Hi again, I’ve got a further question which I think is related closely enough to this that it’s worth asking here instead of beginning a new thread.
How would you detect reaching the end of a topic?
I am currently working on a demo application which shows how to build an exactly once stateful processor. (It performs a very simple operation, calculating a rolling mean value.)
A question has occured to me while writing it.
As part of the startup operation, the process should read the entire changelog topic history. (Albeit that the topic might be set to “compacted”.)
What would the typical way be to detect the end of the topic being reached? Without knowing this there is no way to guarentee that all messages have been consumed and that the internal state is now up to date with the changelog topic. (Unless I perhaps misunderstand how this should be done?)
One possble approach could be to set poll to a “reasonably large” value, and assume the end of topic is reached if poll returns “None”. (Or other indication of no message for other languages.)
In principle the poll timeout is dependent on network conditions such as latency and reliability (packet loss rate).
A sensible value might be between 30 seconds and 1 minute. That should cover all but the most unreliable of networks. For applications on local networks in datacenters, a few seconds is probably more than sufficient.

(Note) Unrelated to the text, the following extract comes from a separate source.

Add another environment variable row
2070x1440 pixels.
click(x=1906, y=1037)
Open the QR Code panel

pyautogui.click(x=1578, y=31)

My thoughts are that it would be possible to trick a consumer into thinking that it has reached the end of a changelog topic by disconnecting a network cable at the right time and then reconnecting it after the call to consumer.poll()
has timed-out.
Of course, there might be other more likely failure cases. A router or switch power-cycling might produce the same effect.
Just a couple of points from my experience so far:
Some time ago, I wrote some software which interfaced with Kafka with Rust. (The Rust crate uses the C/C++ libkafka library.) Assuming I didn’t miss something, there wasn’t an easy way to detect an end of topic condition using this library.

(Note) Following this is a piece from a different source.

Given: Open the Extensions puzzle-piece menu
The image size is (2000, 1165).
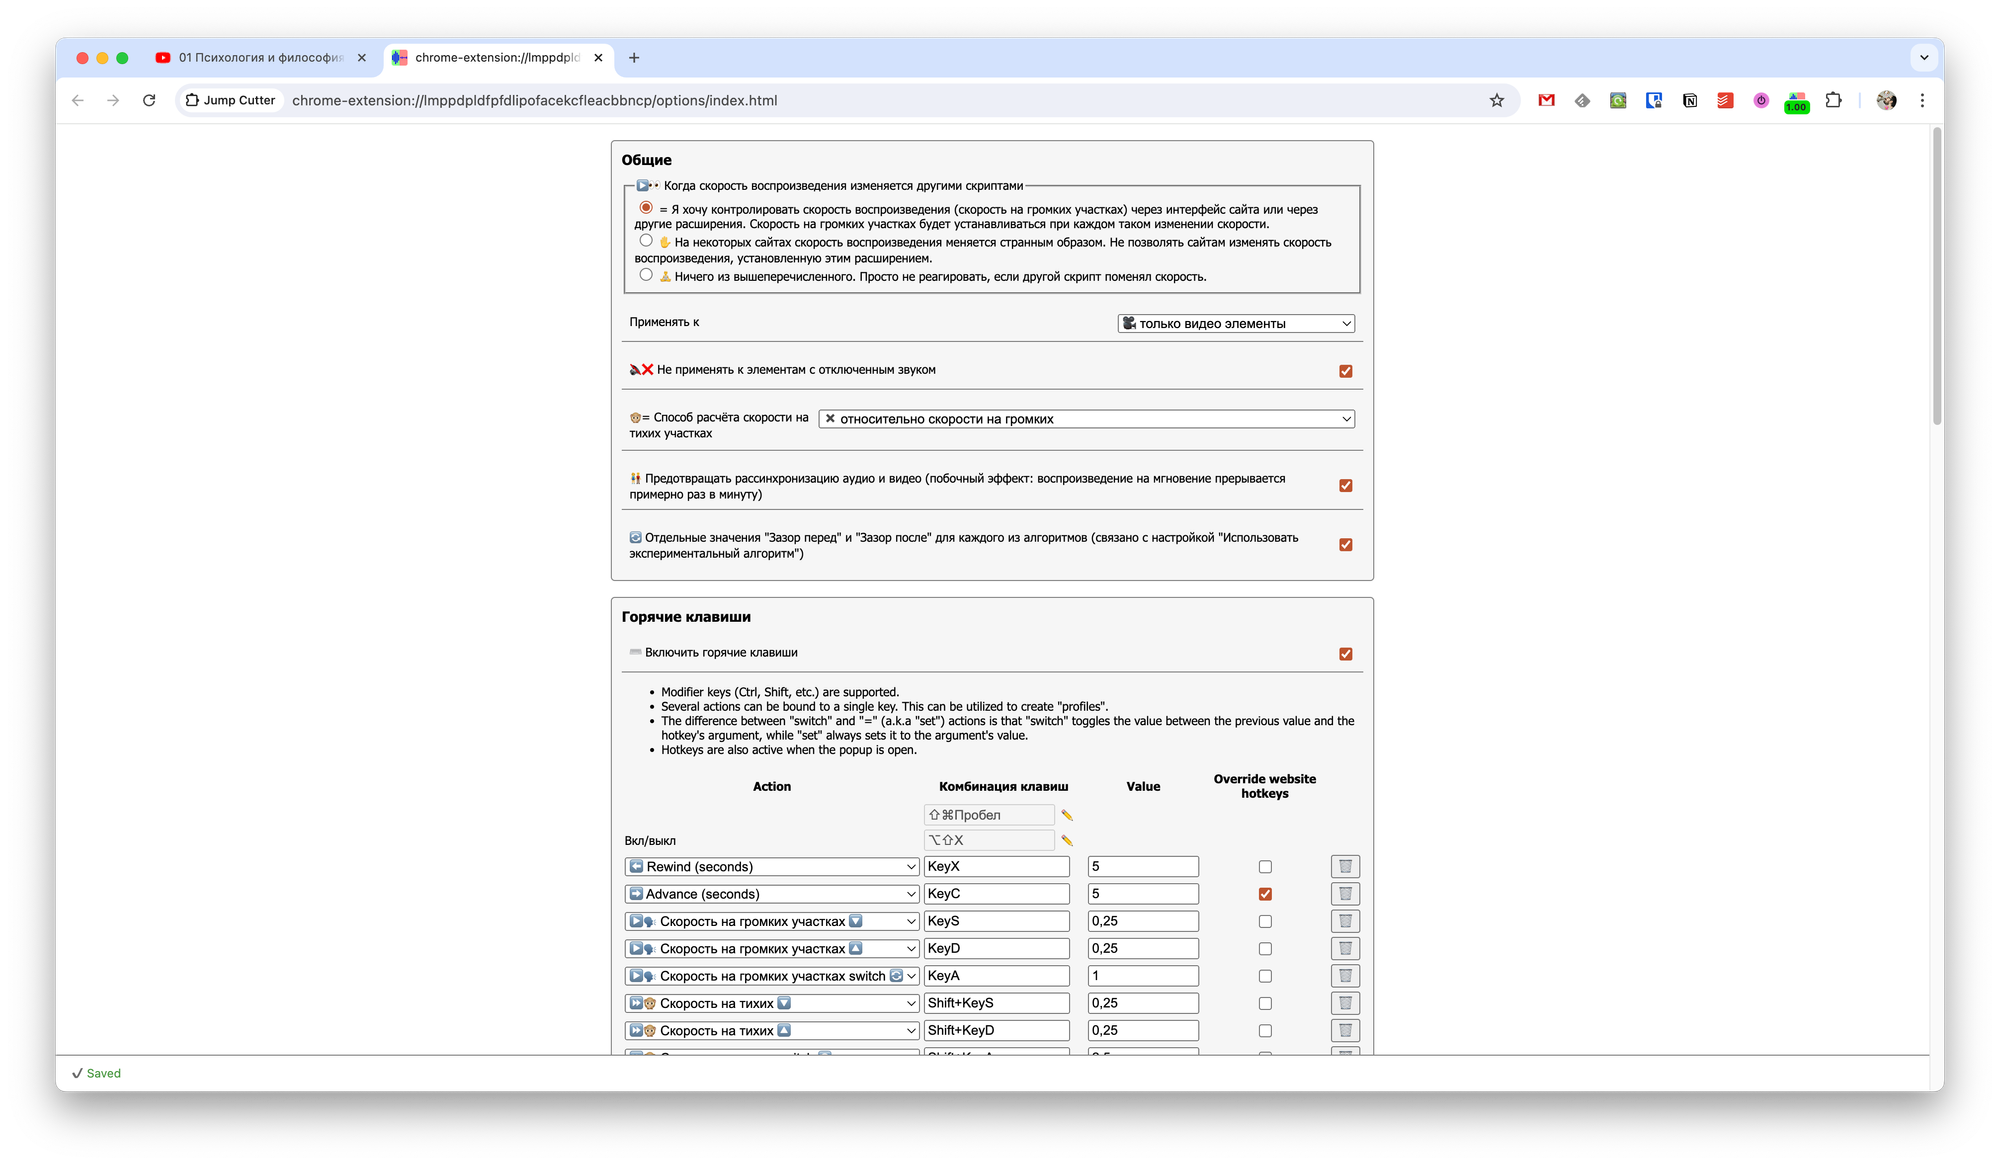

More recently, I have been interfacing with Kafka with Python. According to this reference it should be possible to detect an end of topic condition using message.error()
.
However I haven’t been able to get this to work. (I just see the message is “None” condition, not an error()
condition.) The Python code from that reference is the only example code I know of which indicates it should be possible to detect an end of topic condition.
In some ways this makes sense. Since Kafka is designed to support streaming applications to ask the question “have I reached the end of a stream” is a bit weird… becuase streams never really end. On the other hand, in this case, we need some mechanism to know when all the changelog topic data has been read.
I also had a look at the JavaDoc for Consumer
and ConsumerRecord
but didn’t find any information which specified how an end of topic condition might differ from a regular poll timeout which returns an “empty record”.
I tried to have a search around in the Kafka Streams code but didn’t make much progress here. Do you know how Kafka Streams manages this problem?